Comment expliquer cette dérangeante mixture ? Une lecture rationaliste dirait que ce geste révèle en fait que Jésus possédait la science des apothicaires et connaissait les bienfaits de l’argile. Mais pourquoi alors y mêler de la salive ? Peut-être partageait-il la croyance répandue alors qui voulait que la salive eût des propriétés curatives. Tout cela n’est pas sans intérêt, mais est loin de nous satisfaire. C’est même un peu court.

Saint Jean l’évangéliste, le théologien, ne fait pas de Jésus un simple rebouteux. Il nous a habitué à mieux. Dans le signe de la guérison de l’aveugle, il nous invite à voir un appel à la foi, un appel à croire en Jésus-Christ qui guérit et qui sauve : « Crois-tu au Fils de l’homme ? ».

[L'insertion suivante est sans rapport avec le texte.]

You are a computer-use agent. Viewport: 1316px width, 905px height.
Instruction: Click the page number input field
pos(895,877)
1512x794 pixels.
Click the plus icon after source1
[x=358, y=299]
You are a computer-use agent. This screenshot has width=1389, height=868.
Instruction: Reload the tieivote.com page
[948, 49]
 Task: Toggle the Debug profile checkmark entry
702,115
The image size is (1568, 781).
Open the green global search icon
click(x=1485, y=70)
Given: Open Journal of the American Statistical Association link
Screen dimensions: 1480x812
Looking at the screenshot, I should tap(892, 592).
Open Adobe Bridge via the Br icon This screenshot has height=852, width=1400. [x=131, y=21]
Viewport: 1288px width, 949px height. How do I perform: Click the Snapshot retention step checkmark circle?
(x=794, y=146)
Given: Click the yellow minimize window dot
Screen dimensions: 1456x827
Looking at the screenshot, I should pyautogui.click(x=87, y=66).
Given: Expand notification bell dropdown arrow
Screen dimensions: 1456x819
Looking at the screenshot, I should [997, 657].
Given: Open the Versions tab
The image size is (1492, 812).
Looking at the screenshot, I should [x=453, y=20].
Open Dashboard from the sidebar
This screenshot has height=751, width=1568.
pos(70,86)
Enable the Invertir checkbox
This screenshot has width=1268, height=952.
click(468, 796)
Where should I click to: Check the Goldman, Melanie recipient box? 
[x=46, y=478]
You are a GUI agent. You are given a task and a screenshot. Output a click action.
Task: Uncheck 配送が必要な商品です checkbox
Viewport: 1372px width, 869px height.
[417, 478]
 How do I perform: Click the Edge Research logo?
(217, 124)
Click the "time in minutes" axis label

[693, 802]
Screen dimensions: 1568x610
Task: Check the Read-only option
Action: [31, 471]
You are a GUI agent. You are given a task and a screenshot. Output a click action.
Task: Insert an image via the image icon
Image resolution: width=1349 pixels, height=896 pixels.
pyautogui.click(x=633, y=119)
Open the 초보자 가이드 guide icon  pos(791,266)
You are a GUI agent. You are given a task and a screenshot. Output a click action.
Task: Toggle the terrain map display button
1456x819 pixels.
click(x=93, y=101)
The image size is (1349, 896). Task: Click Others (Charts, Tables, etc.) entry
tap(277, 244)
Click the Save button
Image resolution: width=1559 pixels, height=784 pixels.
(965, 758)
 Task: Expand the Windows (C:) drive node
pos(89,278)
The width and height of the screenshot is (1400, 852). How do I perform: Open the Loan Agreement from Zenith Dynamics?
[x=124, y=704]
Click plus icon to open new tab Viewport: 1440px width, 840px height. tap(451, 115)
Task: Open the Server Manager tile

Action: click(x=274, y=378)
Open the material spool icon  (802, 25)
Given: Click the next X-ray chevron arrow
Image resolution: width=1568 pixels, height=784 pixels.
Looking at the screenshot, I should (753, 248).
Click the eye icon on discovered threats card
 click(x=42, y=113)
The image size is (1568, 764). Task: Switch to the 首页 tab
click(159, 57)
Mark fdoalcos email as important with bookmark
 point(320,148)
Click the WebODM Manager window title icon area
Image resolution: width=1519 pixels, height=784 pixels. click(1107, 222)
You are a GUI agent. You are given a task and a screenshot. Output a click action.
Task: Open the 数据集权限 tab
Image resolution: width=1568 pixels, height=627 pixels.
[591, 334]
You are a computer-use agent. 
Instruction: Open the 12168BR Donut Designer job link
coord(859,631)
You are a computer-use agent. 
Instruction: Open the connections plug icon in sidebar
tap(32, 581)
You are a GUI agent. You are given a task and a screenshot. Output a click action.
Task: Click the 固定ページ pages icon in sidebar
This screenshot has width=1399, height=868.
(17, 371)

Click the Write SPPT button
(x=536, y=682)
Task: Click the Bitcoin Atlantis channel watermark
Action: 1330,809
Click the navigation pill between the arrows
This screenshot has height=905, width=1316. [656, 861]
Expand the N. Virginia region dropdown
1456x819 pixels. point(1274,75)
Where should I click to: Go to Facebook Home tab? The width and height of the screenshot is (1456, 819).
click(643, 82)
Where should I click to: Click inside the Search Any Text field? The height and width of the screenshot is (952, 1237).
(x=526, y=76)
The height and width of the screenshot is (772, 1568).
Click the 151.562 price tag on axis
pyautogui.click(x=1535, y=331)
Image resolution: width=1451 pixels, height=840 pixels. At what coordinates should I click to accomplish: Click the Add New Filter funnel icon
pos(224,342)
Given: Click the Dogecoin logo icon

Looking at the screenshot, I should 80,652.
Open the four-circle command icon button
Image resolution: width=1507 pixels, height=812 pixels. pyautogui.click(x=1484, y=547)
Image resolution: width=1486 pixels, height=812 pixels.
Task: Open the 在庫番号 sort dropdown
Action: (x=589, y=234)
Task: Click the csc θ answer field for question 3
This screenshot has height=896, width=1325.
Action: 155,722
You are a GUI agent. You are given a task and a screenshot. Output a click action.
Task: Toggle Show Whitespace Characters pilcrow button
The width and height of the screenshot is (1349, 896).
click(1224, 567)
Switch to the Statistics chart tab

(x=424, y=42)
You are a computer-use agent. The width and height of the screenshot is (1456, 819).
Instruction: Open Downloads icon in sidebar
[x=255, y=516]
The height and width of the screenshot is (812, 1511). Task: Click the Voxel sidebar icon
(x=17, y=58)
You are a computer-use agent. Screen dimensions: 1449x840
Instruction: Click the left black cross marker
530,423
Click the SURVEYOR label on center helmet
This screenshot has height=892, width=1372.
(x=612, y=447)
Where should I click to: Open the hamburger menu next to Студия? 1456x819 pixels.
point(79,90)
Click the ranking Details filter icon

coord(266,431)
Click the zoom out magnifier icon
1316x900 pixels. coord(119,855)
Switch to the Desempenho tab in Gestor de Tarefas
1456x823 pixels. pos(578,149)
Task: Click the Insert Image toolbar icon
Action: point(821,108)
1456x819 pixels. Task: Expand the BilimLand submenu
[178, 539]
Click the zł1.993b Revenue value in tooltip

« Jésus cracha à terre et, avec sa salive, il fit de la boue… ». 

Alors, sommes-nous vraiment dépourvus de ressources pour interpréter ce geste du Christ ? A vrai dire non. Loin d’être seuls devant notre évangile, nous sommes accompagnés d’une nuée d’interprètes. Ce matin, demandons à deux Pères de l’Eglise de nous éclairer de leur lumière. 

Le premier, saint Irénée de Lyon, voit dans l’emplâtre de boue une révélation. Celui qui applique de la boue sur les yeux de l’aveugle est le même qui a formé l’homme du limon de la terre. Jésus, qui se tient devant l’aveugle, est le Verbe de Dieu qui a façonné l’humanité à l’origine. Il est le Créateur qui a modelé chacun de nous dans le sein de sa mère, comme le dit le prophète Jérémie. Le geste insolite du Christ vient ainsi manifester et les œuvres de Dieu et sa propre divinité. Celui qui nous a créé vient accomplir une œuvre de recréation. Le Verbe achève en nous ce qu’il nous manque : il nous donne des yeux pour voir le Père. Le Verbe vient réparer en nous les conséquences du péché, ce que manifeste le bain qui accompagne l’onction de boue.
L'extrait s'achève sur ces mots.